In the study, 511 pregnant inner-city women wore personal air samplers for a 48-hour period during their third trimester and reported pesticide use and sightings of pests throughout pregnancy. The researchers compared their findings from subjects enrolled in the study between 2000 and 2001 with those from subjects enrolled between 2002 and 2006. This reflected the timing of the pesticide bans—retail sales of chlorpyrifos were phased out at the end of 2001 and diazinon at the end of 2002. Participants received regular newsletters containing pertinent information, including warnings about potential health effects of residential pesticide use and information on alternative pest control methods.

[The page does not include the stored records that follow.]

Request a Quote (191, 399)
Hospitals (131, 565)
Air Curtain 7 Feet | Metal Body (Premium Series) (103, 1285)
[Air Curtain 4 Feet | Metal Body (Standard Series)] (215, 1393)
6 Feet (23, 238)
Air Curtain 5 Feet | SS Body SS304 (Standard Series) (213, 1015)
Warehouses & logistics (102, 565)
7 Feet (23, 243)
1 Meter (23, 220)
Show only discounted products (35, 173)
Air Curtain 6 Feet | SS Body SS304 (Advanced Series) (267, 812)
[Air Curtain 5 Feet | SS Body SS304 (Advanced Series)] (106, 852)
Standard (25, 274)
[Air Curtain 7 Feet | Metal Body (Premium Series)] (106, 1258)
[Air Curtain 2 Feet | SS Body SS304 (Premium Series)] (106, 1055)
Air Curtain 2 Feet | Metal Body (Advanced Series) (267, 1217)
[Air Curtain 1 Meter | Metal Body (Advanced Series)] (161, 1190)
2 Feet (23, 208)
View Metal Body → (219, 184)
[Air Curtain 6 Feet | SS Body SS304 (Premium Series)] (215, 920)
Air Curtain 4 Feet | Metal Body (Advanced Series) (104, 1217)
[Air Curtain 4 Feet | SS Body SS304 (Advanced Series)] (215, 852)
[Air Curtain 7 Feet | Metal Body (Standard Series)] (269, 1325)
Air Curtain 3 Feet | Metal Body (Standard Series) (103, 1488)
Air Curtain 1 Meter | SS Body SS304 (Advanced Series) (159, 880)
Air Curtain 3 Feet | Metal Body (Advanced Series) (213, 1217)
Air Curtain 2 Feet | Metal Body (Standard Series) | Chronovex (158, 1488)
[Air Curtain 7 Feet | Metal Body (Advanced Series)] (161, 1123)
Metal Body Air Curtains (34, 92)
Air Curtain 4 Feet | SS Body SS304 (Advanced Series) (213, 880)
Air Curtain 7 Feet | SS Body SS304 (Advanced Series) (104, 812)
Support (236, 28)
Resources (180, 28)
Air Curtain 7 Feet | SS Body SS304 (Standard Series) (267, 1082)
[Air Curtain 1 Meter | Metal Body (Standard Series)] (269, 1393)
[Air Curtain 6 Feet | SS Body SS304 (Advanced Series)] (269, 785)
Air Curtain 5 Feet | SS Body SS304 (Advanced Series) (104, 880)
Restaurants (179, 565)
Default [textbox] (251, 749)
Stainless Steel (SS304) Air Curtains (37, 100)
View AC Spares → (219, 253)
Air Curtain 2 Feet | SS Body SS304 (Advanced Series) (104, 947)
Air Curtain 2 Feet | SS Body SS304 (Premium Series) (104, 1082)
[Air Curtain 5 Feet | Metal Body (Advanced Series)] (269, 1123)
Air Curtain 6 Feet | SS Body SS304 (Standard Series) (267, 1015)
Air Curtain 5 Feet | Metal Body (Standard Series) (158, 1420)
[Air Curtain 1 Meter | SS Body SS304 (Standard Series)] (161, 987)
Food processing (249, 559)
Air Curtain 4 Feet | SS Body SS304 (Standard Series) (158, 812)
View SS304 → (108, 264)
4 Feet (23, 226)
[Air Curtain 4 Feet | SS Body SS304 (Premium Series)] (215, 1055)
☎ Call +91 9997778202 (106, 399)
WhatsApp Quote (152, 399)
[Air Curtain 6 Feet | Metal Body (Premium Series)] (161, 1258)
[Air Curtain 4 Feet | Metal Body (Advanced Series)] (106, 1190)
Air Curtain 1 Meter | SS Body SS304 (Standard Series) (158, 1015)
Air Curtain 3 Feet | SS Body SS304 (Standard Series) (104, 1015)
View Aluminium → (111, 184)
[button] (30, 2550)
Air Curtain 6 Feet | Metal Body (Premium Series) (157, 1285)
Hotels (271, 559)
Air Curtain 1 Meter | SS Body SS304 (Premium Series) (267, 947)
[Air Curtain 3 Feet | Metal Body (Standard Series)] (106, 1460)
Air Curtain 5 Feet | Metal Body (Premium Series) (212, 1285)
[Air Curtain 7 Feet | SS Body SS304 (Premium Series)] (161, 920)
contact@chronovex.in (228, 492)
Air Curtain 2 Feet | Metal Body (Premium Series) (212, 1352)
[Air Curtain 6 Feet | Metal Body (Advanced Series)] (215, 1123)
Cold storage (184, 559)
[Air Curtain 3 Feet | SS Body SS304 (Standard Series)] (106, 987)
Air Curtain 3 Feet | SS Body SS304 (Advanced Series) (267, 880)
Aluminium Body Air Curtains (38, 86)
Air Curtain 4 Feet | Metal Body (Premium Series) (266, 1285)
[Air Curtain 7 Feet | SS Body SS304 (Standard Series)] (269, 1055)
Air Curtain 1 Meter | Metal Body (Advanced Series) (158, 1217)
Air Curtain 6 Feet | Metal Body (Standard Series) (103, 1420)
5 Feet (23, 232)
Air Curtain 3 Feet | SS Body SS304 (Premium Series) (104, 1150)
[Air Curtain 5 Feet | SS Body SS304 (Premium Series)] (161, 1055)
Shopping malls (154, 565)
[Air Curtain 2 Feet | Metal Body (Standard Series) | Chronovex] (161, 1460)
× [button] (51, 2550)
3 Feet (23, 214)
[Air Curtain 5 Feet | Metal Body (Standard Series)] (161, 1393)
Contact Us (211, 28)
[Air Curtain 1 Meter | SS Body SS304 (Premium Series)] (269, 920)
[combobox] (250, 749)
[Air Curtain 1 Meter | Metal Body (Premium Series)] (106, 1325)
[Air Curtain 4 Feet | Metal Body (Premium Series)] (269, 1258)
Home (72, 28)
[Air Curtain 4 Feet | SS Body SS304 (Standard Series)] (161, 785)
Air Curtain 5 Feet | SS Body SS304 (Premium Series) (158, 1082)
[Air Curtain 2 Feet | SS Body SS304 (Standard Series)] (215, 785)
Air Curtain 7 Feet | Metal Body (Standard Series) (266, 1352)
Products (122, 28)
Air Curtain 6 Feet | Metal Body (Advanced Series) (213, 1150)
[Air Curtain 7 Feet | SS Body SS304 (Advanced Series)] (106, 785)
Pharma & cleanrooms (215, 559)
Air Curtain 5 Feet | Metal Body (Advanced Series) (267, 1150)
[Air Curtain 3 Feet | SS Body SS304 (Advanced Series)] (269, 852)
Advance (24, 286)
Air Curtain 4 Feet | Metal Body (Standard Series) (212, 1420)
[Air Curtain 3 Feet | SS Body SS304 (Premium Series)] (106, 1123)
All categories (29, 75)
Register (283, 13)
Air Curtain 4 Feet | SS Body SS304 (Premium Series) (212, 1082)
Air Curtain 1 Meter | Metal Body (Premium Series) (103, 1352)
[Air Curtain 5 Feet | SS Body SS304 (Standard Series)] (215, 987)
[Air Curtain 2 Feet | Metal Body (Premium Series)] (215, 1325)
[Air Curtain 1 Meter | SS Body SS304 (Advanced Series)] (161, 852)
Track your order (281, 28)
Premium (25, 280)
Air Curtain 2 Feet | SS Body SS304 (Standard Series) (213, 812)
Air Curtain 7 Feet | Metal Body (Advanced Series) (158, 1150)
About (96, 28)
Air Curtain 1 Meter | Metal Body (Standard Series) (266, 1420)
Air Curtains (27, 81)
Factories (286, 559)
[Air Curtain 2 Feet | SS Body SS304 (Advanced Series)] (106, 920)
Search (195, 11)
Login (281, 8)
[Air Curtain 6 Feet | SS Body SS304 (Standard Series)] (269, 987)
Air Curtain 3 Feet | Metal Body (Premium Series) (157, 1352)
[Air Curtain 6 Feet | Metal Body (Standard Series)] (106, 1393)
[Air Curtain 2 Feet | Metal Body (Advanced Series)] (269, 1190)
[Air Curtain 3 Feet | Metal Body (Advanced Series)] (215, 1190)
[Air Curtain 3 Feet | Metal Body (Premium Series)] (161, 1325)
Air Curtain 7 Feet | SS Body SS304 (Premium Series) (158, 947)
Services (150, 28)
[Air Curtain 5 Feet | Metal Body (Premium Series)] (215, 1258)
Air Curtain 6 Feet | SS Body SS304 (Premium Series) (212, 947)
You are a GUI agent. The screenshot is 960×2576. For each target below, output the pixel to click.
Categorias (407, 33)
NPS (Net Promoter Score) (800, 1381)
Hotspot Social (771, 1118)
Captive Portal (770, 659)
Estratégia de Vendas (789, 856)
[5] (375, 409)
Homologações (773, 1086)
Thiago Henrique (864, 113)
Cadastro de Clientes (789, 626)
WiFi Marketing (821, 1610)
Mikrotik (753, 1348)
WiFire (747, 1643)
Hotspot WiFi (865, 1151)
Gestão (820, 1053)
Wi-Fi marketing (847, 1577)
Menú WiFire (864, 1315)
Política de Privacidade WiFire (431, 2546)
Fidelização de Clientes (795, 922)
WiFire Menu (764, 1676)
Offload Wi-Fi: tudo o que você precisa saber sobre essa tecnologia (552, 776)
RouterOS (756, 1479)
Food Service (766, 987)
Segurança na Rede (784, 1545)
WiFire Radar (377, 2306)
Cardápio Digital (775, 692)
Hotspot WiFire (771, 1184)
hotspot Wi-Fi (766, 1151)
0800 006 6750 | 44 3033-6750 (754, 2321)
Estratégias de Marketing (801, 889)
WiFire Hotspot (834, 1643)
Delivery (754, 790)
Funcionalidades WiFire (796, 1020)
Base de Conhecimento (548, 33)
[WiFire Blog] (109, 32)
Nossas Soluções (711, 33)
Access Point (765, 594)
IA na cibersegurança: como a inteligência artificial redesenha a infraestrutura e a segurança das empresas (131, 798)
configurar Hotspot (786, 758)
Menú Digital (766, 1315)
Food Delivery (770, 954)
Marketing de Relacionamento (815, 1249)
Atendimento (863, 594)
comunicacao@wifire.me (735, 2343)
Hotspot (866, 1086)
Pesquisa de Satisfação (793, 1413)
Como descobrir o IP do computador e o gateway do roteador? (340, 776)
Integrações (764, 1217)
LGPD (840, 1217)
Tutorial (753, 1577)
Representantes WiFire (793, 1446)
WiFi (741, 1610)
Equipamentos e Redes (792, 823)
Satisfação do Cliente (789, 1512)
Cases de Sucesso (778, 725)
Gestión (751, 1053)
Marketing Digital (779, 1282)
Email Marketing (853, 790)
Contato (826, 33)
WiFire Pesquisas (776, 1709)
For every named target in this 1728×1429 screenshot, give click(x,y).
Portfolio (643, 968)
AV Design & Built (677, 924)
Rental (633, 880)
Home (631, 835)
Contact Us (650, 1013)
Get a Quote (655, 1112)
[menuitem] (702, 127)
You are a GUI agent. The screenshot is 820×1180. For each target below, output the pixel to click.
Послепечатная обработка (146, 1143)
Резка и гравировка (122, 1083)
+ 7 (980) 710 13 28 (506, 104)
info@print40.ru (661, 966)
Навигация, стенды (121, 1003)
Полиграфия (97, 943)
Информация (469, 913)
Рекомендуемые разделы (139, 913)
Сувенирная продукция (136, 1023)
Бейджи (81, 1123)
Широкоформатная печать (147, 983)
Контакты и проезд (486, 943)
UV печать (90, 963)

For 6 months after chlorpyrifos went off the market, use of replacement pesticides fell, perhaps due to elevated awareness of pesticide dangers. But a steady, significant increase in sightings of cockroaches, the most commonly observed pest, was correlated with a steady, significant increase in the use of replacement pesticides for every 6-month period from 2002 through 2006. Throughout the study period, at least 85% of the women reported using pesticides.

Chlorpyrifos and diazinon were found in more than 98% of air samples both before and after the phase-outs, and 18–75% of the personal air samples contained at least 1 replacement pesticide. The chemicals the researchers measured included permethrin (a commonly used pyrethroid) and piperonyl butoxide (a pyrethroid synergist, or chemical added to a pesticide to increase its effectiveness). The authors say this is the first study to document extensive residential exposure to piperonyl butoxide.

Data on health effects of these pyrethroid products at the measured concentrations are limited. However, there is growing evidence of health and environmental damage from these products, which are proving to be ubiquitous both indoors and out. The authors say their findings indicate that these products warrant additional research on their use, occurrence, and health effects. They also noted that pest resistance to pyrethroids may be playing a role in pest increases.